THE JOURNAL OF CORPORAL WILLIAM TODD

1745-1762

EDITED BY Andrew Cormack and Alan Jones


Synopsis

The Journal of Corporal Todd is a remarkably rare ‘Other Ranks’ record from a period when most common soldiers were illiterate. Corporal William Todd served in the Associated Companies of the East Riding of Yorkshire during the Jacobite Rebellion of 1745 and then in the Regular Army, in Loudoun’s 30th Foot and Napier’s 12th Foot, from 1749. Due o his good fortune in being brought up in a parish endowed with a school for poor children he was both literate and numerate to a degree quite unexpected in a soldier of the eighteenth-century British Army. Allied to these skills Todd exhibit’s a curiosity and a power of observation that brings his experiences to life in a way quite unlike any other military journal of this period.

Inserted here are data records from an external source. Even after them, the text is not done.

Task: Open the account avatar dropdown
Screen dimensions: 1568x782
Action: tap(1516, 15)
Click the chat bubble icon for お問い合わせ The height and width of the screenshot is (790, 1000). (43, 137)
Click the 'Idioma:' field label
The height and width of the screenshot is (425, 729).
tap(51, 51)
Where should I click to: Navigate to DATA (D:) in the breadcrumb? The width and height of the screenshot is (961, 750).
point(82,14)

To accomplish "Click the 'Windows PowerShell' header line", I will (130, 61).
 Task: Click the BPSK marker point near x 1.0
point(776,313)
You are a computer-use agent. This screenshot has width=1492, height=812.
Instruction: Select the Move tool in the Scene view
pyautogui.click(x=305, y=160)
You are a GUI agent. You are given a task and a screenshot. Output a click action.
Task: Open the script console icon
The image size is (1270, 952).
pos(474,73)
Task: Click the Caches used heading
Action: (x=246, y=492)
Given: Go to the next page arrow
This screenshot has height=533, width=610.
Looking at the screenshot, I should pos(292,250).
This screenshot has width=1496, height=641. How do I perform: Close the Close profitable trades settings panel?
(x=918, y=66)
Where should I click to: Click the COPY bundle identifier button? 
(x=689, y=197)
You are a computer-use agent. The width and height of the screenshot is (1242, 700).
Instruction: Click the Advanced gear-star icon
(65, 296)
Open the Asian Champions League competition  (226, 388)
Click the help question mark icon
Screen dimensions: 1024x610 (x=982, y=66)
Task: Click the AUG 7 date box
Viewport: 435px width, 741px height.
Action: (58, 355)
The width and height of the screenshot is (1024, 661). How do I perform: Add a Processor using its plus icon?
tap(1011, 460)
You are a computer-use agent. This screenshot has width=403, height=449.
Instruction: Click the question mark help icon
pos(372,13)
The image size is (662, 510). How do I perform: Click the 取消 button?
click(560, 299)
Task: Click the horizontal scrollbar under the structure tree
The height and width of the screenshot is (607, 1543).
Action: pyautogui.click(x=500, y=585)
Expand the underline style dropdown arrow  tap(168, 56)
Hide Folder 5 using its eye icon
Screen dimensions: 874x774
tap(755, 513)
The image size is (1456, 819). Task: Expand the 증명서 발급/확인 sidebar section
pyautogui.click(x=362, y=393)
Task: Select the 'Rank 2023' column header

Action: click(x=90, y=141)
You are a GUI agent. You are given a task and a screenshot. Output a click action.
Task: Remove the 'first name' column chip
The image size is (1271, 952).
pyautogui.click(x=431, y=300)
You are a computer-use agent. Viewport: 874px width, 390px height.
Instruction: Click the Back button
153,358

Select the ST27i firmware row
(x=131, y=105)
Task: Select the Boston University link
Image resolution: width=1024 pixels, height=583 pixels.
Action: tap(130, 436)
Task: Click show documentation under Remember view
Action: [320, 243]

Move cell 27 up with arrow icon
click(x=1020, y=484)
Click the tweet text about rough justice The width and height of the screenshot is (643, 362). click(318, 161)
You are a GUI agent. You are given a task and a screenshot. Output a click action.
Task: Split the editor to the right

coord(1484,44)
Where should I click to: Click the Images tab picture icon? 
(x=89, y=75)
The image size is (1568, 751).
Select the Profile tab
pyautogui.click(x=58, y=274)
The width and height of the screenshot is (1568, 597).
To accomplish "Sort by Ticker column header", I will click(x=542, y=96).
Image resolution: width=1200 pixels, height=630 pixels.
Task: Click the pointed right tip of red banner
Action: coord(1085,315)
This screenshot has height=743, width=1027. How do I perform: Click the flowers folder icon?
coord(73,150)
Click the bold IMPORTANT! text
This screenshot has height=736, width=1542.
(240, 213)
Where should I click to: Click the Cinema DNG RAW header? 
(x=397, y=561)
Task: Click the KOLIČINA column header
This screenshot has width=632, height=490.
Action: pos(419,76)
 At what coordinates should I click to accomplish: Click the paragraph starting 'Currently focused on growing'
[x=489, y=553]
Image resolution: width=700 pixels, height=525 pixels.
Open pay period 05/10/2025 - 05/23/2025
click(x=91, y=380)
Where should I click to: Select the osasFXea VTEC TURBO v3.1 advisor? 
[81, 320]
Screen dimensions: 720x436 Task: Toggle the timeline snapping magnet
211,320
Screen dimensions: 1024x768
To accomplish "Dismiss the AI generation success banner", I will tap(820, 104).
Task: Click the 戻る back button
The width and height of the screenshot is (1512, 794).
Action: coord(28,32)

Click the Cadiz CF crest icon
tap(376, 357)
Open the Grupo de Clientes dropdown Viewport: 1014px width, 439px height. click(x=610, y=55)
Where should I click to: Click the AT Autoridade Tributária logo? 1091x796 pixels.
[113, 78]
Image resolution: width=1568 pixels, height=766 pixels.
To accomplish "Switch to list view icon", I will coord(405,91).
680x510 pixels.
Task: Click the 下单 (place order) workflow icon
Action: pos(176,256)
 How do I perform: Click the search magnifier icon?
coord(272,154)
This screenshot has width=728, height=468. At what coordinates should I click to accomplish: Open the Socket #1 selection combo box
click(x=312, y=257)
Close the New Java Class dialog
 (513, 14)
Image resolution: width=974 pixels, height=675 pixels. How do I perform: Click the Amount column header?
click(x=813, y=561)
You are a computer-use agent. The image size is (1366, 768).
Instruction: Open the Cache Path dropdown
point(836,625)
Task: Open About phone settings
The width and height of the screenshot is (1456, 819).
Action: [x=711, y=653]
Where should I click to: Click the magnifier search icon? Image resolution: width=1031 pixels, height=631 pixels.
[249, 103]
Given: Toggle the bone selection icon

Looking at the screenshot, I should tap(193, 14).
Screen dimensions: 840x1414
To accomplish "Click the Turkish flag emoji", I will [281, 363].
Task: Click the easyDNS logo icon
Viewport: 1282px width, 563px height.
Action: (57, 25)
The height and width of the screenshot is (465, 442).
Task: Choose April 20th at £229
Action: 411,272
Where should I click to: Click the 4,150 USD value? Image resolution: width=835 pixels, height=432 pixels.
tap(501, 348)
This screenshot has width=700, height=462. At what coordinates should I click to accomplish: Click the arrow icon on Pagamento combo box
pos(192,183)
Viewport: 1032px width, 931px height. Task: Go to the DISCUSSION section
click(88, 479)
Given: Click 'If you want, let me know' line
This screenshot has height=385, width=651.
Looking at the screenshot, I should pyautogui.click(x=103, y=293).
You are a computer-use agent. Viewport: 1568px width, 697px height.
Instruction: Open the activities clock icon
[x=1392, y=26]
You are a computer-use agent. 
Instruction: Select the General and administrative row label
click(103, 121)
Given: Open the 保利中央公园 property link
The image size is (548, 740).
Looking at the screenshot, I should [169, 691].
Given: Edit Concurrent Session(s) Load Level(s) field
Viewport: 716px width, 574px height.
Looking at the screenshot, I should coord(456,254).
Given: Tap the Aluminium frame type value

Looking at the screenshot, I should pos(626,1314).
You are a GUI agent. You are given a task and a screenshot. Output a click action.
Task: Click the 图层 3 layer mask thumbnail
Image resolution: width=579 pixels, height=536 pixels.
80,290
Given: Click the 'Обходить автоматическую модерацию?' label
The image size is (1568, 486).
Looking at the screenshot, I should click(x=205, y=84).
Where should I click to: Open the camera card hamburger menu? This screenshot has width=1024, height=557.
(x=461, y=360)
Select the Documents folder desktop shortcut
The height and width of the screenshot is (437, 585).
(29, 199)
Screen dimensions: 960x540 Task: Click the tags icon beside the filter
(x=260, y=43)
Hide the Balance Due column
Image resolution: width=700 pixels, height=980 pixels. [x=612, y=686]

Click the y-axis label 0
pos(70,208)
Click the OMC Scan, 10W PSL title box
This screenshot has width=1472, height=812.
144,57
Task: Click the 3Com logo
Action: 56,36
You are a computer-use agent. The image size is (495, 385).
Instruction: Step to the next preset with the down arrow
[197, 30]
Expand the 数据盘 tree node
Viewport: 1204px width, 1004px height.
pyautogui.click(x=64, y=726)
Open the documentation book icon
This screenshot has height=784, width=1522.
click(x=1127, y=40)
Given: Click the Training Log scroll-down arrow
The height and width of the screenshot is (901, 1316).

Todd’s service commenced in the ‘Yorkshire Blues’ and he retired as a Chelsea Out-Pensioner in 1763. His flowing narrative gives not only record of what his regiments were doing, but his own views on his fellow soldiers, his officers and the countries - Ireland, England, France and Germany - in which he served. His intelligence and powers of observation make him an extraordinary chronicler of his time.